Stop before patronizing a low performance of any description. Dog-fights, rat-baitings, cocking-mains, et al., are happily surreptitious now, but there are equally immoral exhibitions still in vogue to tempt the thoughtless and unwary.
Stop before seeking recreation in sensuous performances or spectacles. True, the ballet is often fascinating, but—Well, let the line be drawn sharply just after the ballet, at all events.
Stop before attempting either skating, bicycling, or horse-back exercise in public, as a gentle and graceful relaxation, when wholly inexperienced, if you would both corruscate and career.
Stop before making a specialty of any kind of recreation that is beyond your means. Otherwise, you may not infrequently exclaim, with Hamlet, “For O, for O, the hobby-horse is forgot!”

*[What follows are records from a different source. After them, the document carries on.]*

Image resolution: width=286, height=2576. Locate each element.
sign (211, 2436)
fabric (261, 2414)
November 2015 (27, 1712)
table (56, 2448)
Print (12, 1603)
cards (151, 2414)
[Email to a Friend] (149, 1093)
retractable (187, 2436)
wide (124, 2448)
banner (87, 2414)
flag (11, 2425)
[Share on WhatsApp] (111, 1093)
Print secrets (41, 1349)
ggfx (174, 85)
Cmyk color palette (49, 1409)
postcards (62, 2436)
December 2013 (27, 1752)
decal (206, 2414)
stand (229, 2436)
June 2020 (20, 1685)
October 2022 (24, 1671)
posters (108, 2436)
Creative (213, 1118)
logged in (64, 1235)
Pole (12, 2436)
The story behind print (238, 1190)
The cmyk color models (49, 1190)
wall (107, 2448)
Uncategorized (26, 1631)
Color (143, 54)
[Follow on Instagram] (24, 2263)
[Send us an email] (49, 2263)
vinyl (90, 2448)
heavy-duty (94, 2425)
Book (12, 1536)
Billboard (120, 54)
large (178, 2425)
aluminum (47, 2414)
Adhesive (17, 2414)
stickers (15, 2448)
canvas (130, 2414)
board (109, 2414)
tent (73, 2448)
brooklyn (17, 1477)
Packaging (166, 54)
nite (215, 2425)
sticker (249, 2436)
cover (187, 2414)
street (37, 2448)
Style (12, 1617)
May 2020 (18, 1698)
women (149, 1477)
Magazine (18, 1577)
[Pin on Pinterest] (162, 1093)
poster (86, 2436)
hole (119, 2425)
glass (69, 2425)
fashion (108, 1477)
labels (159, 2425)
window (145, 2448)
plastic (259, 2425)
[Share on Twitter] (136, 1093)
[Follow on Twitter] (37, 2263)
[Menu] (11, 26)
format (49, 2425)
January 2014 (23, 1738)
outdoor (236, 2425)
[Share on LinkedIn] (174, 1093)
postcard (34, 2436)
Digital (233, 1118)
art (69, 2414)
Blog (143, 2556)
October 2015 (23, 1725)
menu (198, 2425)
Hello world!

Stop at the yawning abyss of resorting to opium, or any similar drug, as a relief from care. As the alcoholic habit has been likened to an enchantress, a circean witch, so the opium habit is a dream-woman, the sorceress of a phantom realm, elysian at first, but changing at last into a horror-haunted sphere that appals the spirit while it tortures and consumes the frame.
Stop before applying yourself to excessive gymnastics as a relaxation, if a horse-car conductor or a letter-carrier. Variety is the spice of life.
Stop, if engaged in wholly intellectual pursuits, before reading dry and statistical books, such as Patent Reports, as a pleasing and hilarious change.
Stop before joining a club with whose objects you are unfamiliar. To find yourself unawares, for instance, in the bosom of a hoodlum coterie when in search of Christian refinement, or unexpectedly affiliated with a Bible society when thirsting for roaring and convivial companionship, would be alike uncongenial.
Stop before seeking recreation in travel, if without money. True, commercial drummers and tramps have attained some success in this field, but neither the talents of the one class nor the methods of the other are to be cordially recommended.
Stop before indulging in the rougher athletic sports for which you are physically unqualified. Study your capacities well—take in the entire athletic range, from jackstraws to Indian clubs, from the bean-bag to foot-ball—and discriminate for all you are worth.